Beatrice Rana (photo Marie Staggat)
J.S. Bach Goldberg Variations, BWV988
J.S. Bach (1658-1750)
Listen to the BBC broadcast here
Written by Ben Hogwood
The famous Canadian pianist Glenn Gould made his first, famed recording of J.S. Bach’s Goldberg Variations at the age of 23. Beatrice Rana has just completed hers at the very same age, as BBC Radio 3 presenter Sara Mohr-Pietsch informed us just before this Wigmore Hall lunchtime concert began. Of course the interpretations would be wildly different, but there was plenty here to suggest Rana is going to be a wonderful pianist for many years to come.
She decided to use Bach’s marked repeats, a move that stretched the piece to 75 minutes and caused the BBC to extend their traditional hour – a move in favour of their Radio 3 New Generation Artists that suggests they too know exactly what she’s about.
Rana took her time with the opening Aria, setting the scene perfectly (from 1:49 on the broadcast link above). Bach’s timeless writing made the greatest possible impact because of this, in music of great, profound meaning, and whenever textures filled up later on there was always the knowledge this sublime music would return to wrap things up at the end.
Not that Rana gave us anything other than clarity, definition and musicality.

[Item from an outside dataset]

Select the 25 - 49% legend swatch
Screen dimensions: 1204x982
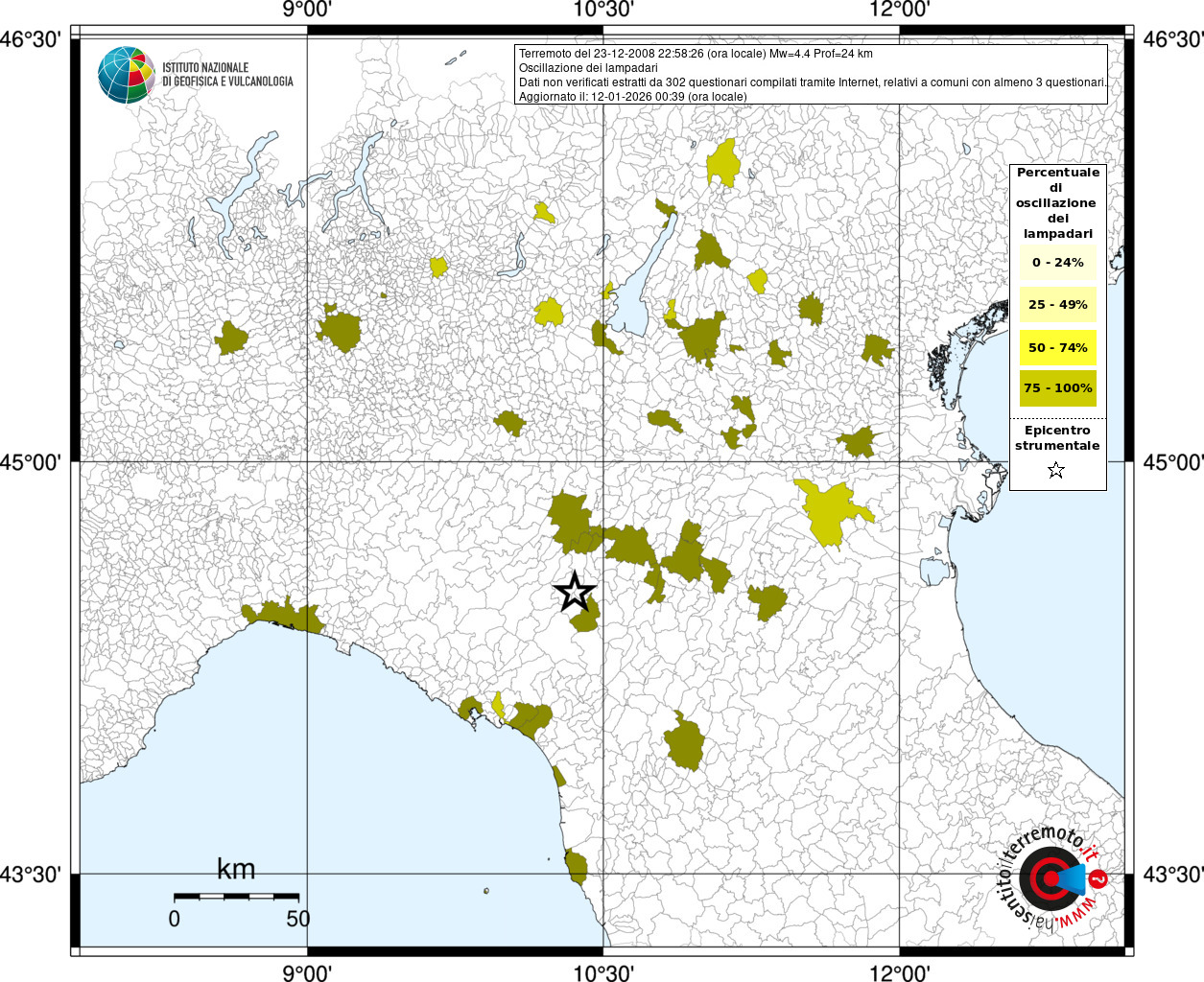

Only once was her rhythmic profile noticeably challenged, as she took a while to get a definitive pulse for the seventh variation, a gigue, but elsewhere she was white hot, fingers skating over the keyboard in the toccata variations. In the slow variations she gave the music plenty of time to breathe, investing deep emotion into the minor-key sarabande (from 32:57) and similarly pained variation 25 (from 55:07) She also used helpful silences to signpost the music and give both her and the audience chance to take a breath and digest the music a bit, wondering at this great music.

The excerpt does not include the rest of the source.